Trust Wallet has responded to a social engineering attempt that resulted in $4 million being stolen from a metaverse firm during a face-to-face meeting.
A Rome, Italy-based criminal organisation employed social engineering to steal $4 million worth of USDC from a Trust Wallet belonging to Webaverse, a firm on Web 3.
Webaverse Tricked Into Sending $4M
The criminal reportedly convinced the victim to move funds from a multi-signature Trust wallet to a single-signature Trust wallet. With a multi-sig wallet, more than one private key is needed to sign a transaction.
The criminal provided the victim with a phony KYC and an electronic version of a non-disclosure agreement before the victim sent the money. Trust Wallet’s investigation shows that the counterfeit NDA likely contain malicious software designed to steal funds.
The perpetrator then confirmed the transfer by photographing the victim’s wallet after the money had been sent. After taking the victim’s crypto, he vanished.
Ahad Shams, the co-founder of Webaverse, was baffled by the fact that the fraudster managed to steal money from a Trust Wallet without access to the wallet’s private key. Even while it hasn’t been verified, one Twitter user speculated that the scammer may have used a QR code on the victim’s device to steal their money.
1/ This week, an organised crime unit from Rome stole $4M from one of our users.
It was stated, the thief ‘took a picture’ of the user’s Wallet balance to steal the funds.
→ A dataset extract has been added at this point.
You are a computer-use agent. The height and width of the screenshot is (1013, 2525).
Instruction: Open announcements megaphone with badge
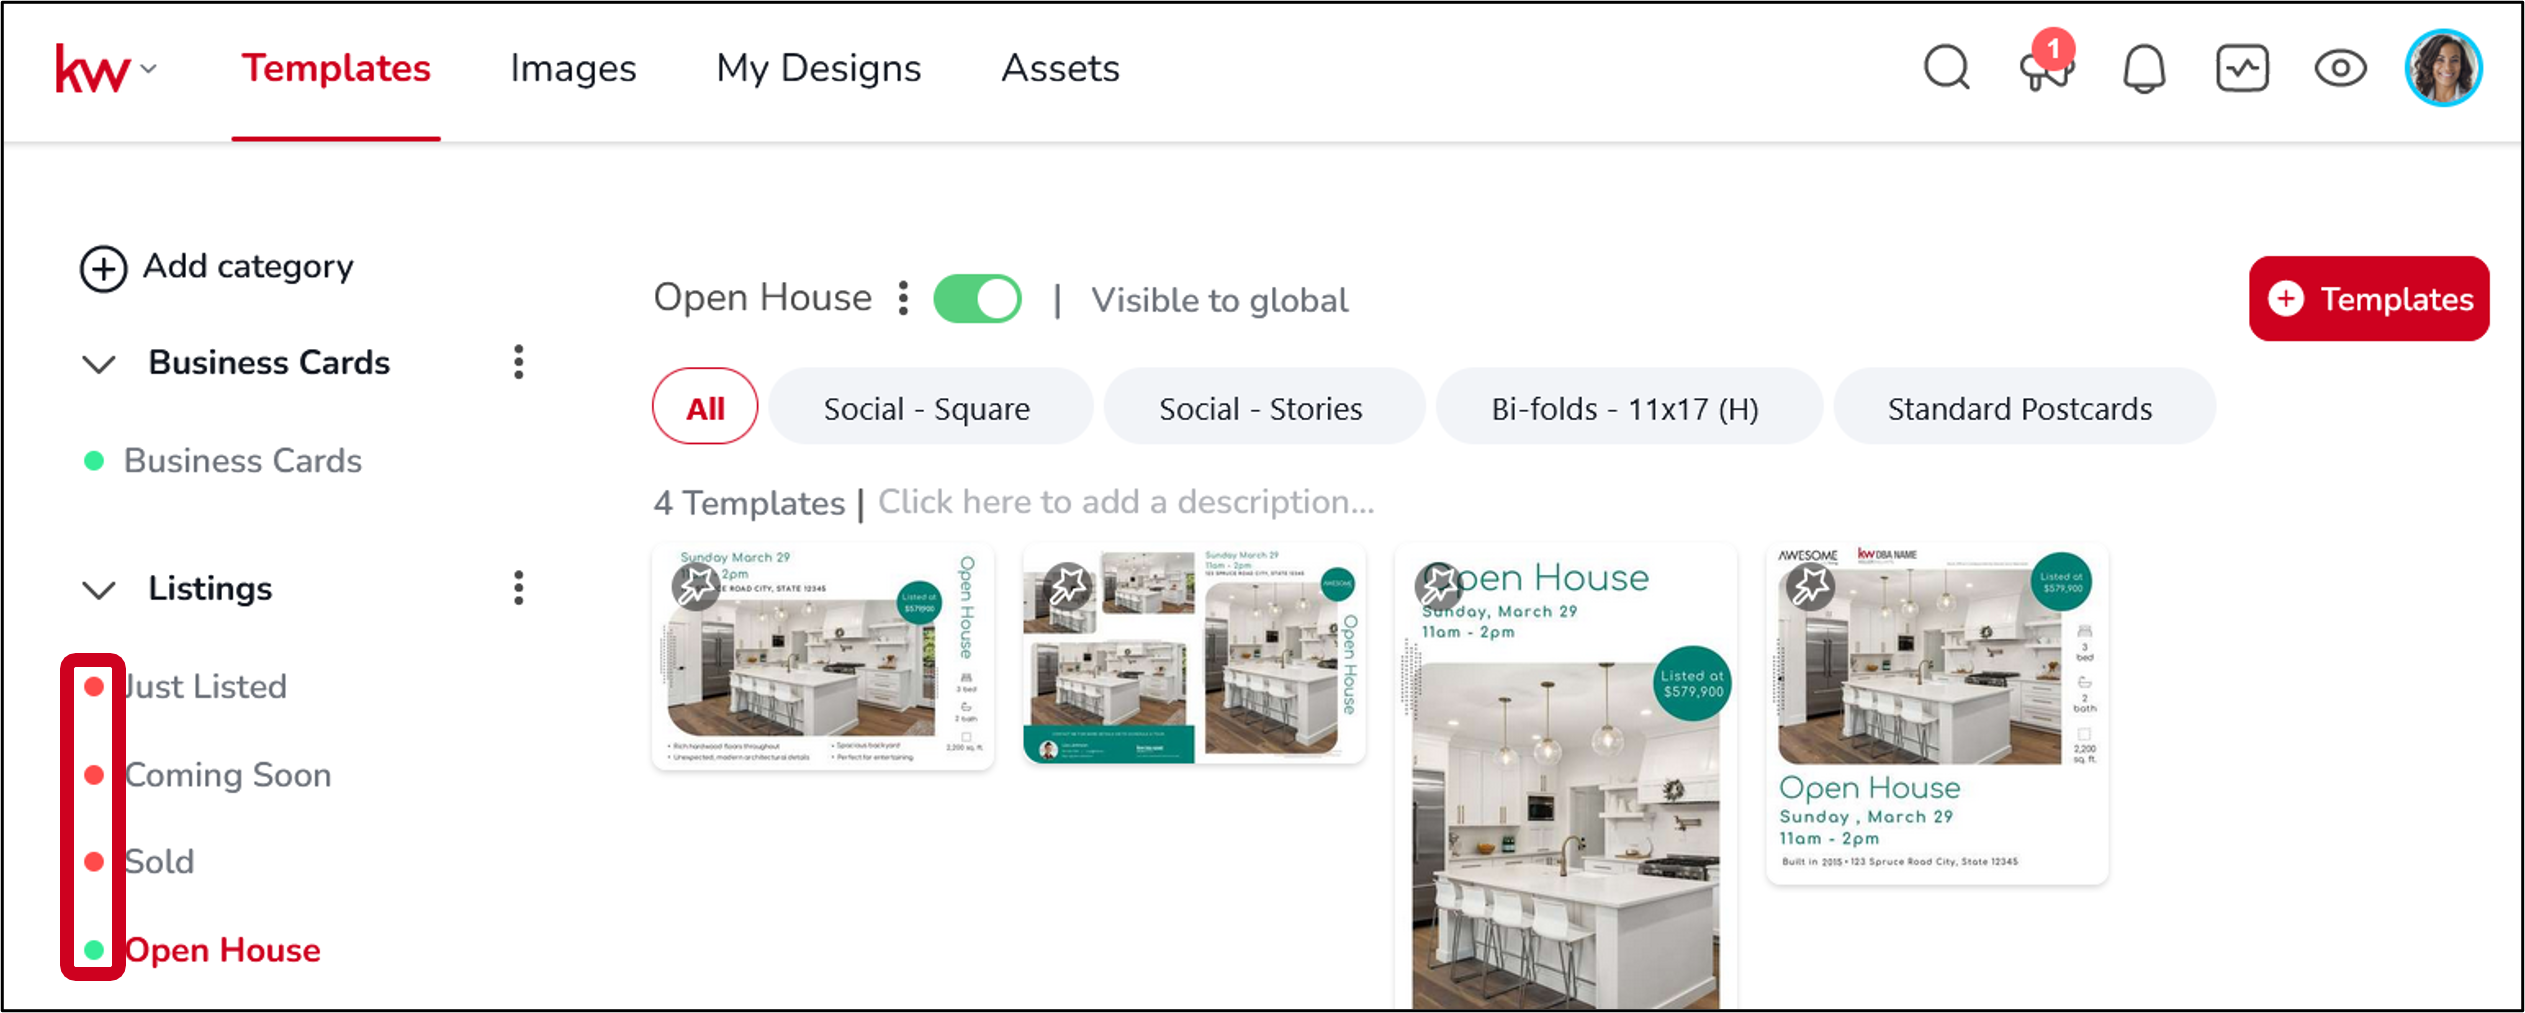(x=2046, y=62)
We’ve done investigating into the events and believe this is how it happened…🧵👇
— Trust – Crypto Wallet (@TrustWallet) February 8, 2023
Subsequent inquiries uncovered six other locations where the stolen money had been sent. To further spread his fraud, the con artist exchanged the USDC for ETH, wrapped the Bitcoin and USDT, and transferred them to fourteen addresses. A single address holds 83% of the stolen cryptocurrency.
According to Trust Wallet, victims of this fraud should contact the police so that the perpetrator is prevented from withdrawing funds via a fiat on-ramp. When travelling internationally, the firm also advises against inputting login credentials through an insecure HTTP connection, such as those provided by public WiFi hotspots.
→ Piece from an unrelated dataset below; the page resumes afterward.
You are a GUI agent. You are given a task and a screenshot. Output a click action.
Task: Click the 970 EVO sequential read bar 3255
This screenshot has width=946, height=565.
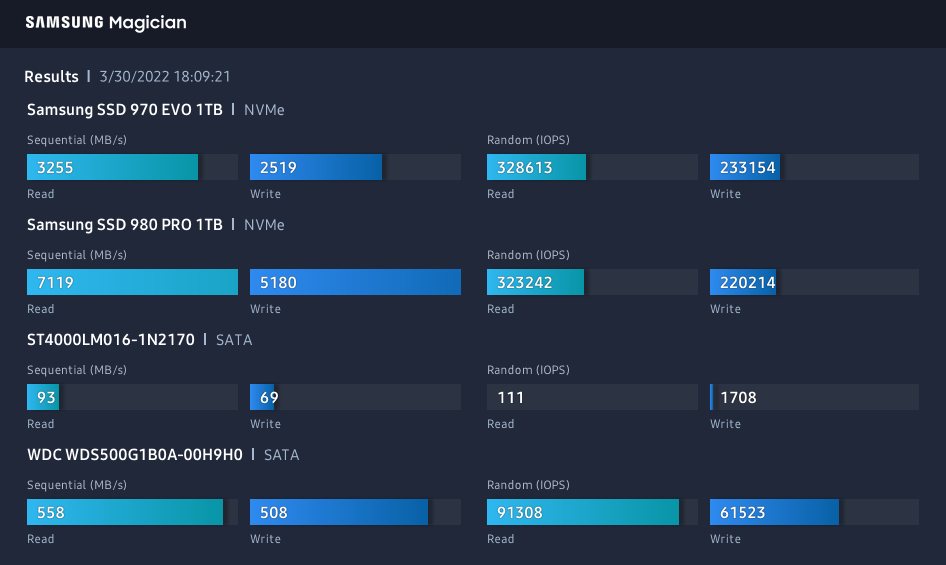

NFT Holders Encountered Similar Scams in 2021
Two similar occurrences were previously reported by consumers of different wallet suppliers in Milan and Barcelona, Spain, before the Webaverse event.
Jacob Riglin, a creative NFT artist and entrepreneur with the Twitter name @jacobriglin, had $90,000 worth of cryptocurrency stolen by a Barcelona-based firm that seemed to be a professional real estate agency.
Following some email back-and-forth over the sales of some of his NFTs, @jacobriglin says that he eventually agreed to meet three people at a restaurant. After receiving payment for the NFTs, the representatives of the supposed property business demanded a commission through email.
While having dinner together, the three discussed the commission problem and demanded @jacobriglin show he could pay them. Like in the Shams instance, @jacobriglin found his money missing from his wallet after opening it.
There was a chance that the trio had utilised WiFi to take the money, but he needed to know.
In 2022, American victims of romance scams lost $185 million. Romance scams are forms of social engineering that prey on lonely people who turn to online dating or social media to find a partner.
Scammers often create trust with their victims online before asking them to donate cryptocurrency to an untraceable location.